Hayatı bütünüyle ele aldığımızda çalışıyoruz, çabalıyoruz, bir amaca bağlanıyoruz, bir amaç uğruna kalbimizi ortaya koyuyoruz. Bazı şeyleri hak ettiğimizi düşünüyoruz. İsteklerimiz yerine bazen geliyor, bazen gelmiyor. Demoralize oluyoruz. Duruyoruz, dinleniyoruz ve sonra tekrar başlıyoruz. İşte yine başa döndük… Bu hiçbir zaman bitmeyecek bir akıştır ve bu akışta sürüklenip gidiyoruz.
Benim tek derdim bu akışta ilerlerken asıl önemli olan, kaçırmamamız gereken şeyleri görmezden gelmeyerek, tercihlerimizi doğru belirleyebilmek. Mutlu olmaktan başka bir amacı olmayan insanoğlunun aslında bazen amaç olarak hayatına dahil ettiği şeyler uğruna, hayatını gerçekten yaşayamayıp kendi kendini mutsuz etmesi ve sahip olduklarının güzelliğinin farkına varamaması beni düşündürüyor.
Bu bana göre sadece bir tercihtir…
Tabii ki insanın azami derecede de olsa temel ihtiyaçlarını giderebilecek modern yaşam koşullarına sahip olması önemlidir. Fakat benim sözüm bundan fazlasına sahip olmak isteyip, sahip olamadığında hayatı kendine zindan eden ve bakış açısını daha da çok bardağın boş tarafını görüp, kendine de gerçekçiyim diyen kişilere… Veya başka bir örnekle ikili ilişkilerde sonsuz beklentilere sahip olup, beklentileri karşılanmadığında dünyanın merkezinde yalnızca kendisini görüp kendini kurban psikolojisine sokan insanlara… Gördüklerimiz veya göreceklerimiz gerçeklerle olduğu kadar bizim olaylara hangi pencereden baktığımızla alakalıdır. Yani sadece bizim kafamızın içindekilerle ve yönlendirilmiş düşüncelerimizle alakalı.
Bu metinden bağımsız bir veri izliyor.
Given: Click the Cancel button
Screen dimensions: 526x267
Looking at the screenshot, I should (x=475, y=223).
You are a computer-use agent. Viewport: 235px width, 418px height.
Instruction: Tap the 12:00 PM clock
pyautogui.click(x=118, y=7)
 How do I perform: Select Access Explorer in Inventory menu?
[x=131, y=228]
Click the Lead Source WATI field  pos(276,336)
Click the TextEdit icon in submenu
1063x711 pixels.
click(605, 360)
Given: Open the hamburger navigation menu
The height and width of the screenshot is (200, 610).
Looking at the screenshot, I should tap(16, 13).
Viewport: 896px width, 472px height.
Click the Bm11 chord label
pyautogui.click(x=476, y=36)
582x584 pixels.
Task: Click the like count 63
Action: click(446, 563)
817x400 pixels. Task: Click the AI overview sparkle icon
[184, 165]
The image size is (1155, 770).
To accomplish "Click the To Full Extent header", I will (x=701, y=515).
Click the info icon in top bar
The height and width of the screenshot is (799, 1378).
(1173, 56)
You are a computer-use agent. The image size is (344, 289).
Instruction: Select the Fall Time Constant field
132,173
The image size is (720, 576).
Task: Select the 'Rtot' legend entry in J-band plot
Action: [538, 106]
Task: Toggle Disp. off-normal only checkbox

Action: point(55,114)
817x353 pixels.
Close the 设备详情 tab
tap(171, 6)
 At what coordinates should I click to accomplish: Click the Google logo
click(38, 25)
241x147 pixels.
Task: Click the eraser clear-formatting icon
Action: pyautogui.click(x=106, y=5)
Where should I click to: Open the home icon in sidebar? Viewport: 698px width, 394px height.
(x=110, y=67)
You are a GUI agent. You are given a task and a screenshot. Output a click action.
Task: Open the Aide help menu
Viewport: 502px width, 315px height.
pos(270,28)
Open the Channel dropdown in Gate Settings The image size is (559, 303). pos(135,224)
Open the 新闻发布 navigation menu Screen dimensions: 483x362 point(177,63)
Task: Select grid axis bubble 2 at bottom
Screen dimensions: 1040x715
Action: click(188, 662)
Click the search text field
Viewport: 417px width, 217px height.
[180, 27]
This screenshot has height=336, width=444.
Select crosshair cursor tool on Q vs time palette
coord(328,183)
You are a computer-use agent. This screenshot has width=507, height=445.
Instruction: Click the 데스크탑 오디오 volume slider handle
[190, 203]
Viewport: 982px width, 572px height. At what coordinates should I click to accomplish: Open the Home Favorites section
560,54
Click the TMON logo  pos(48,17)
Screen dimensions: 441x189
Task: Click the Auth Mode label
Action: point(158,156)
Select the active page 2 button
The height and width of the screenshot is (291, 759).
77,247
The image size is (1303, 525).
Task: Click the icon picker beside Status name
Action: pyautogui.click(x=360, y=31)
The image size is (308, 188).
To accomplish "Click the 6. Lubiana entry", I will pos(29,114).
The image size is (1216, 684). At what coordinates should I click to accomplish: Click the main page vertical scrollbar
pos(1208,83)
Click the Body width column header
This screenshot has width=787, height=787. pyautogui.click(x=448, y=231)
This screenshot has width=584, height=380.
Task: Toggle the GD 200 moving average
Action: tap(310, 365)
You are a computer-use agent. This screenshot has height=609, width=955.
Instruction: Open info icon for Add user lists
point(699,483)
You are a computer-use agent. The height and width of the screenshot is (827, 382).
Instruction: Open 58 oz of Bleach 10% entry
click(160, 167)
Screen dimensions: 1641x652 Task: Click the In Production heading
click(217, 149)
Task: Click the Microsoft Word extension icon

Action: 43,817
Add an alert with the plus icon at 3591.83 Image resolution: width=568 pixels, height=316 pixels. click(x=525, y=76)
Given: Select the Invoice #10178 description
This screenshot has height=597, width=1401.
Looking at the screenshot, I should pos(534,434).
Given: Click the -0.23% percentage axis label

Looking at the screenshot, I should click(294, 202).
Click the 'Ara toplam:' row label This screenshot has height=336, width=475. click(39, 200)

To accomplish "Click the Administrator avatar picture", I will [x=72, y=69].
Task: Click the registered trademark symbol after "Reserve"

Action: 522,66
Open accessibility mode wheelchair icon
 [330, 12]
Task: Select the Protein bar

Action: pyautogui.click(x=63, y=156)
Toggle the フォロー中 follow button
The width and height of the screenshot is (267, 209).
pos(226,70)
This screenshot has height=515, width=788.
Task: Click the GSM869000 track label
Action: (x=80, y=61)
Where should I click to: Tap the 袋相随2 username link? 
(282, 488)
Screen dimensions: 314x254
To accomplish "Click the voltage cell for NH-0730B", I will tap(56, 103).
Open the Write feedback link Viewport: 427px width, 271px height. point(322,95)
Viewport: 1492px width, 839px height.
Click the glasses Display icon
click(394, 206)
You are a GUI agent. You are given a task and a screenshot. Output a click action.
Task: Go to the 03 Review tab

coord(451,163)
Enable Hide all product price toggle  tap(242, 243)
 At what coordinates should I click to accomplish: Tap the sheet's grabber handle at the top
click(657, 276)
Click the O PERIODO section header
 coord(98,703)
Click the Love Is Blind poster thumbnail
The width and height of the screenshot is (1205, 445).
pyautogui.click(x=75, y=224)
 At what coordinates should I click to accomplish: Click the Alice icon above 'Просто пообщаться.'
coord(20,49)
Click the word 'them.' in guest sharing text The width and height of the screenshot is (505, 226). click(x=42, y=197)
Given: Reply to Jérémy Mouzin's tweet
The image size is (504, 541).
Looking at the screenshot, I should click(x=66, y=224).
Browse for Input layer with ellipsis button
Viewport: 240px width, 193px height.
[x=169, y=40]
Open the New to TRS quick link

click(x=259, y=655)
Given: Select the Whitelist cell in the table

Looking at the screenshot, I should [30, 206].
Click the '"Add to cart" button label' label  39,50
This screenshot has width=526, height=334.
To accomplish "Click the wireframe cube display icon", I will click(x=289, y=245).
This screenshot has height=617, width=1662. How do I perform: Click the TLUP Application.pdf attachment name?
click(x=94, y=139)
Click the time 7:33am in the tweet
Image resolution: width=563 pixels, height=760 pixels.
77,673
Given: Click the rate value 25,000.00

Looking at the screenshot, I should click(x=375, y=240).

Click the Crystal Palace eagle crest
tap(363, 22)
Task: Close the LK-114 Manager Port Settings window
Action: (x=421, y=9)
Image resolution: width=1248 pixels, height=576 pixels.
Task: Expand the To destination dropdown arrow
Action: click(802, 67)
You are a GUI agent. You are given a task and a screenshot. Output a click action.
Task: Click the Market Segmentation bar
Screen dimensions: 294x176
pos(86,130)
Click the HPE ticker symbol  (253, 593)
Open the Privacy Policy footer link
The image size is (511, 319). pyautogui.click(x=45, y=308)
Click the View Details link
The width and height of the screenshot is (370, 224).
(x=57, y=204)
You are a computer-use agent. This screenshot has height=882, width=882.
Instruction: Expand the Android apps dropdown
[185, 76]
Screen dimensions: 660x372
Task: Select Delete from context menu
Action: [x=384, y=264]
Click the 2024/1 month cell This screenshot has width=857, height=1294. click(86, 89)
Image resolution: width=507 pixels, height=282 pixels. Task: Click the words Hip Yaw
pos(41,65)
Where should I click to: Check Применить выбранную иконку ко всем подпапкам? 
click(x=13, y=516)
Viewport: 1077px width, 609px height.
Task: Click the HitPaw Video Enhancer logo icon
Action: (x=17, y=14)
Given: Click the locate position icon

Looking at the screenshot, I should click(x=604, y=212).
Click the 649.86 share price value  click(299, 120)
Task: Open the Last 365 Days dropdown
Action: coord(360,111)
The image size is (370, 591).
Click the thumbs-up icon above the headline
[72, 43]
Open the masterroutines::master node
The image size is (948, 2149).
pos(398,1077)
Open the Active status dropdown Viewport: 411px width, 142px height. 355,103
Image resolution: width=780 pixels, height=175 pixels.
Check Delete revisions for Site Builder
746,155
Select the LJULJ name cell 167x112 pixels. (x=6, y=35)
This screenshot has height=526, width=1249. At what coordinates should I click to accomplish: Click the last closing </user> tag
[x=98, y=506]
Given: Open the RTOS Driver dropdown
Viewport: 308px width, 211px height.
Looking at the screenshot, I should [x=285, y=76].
Albert Einstein : “Hayat iki şekilde yaşanır: Ya hiç mucize yokmuş gibi ya da her şey birer mucizeymiş gibi…” demiş. Enerjiye kesinlikle çok inanıyorum. Zaman akıp giderken yaşadığımız her anın tadını çıkararak yaşamak ve modumuzu her zaman pozitif olmaya odaklayarak hayatımıza çok daha fazla renk ve güzellik katacağımıza emin olabiliriz. Bu doğanın görünmeyen kanunudur. Tek mesele farkındalığımızdır. Farkındalığımız ne kadar artarsa bir o kadar daha mutlu olacağımıza yürekten inananlardanım…
Sevgiyle kalın…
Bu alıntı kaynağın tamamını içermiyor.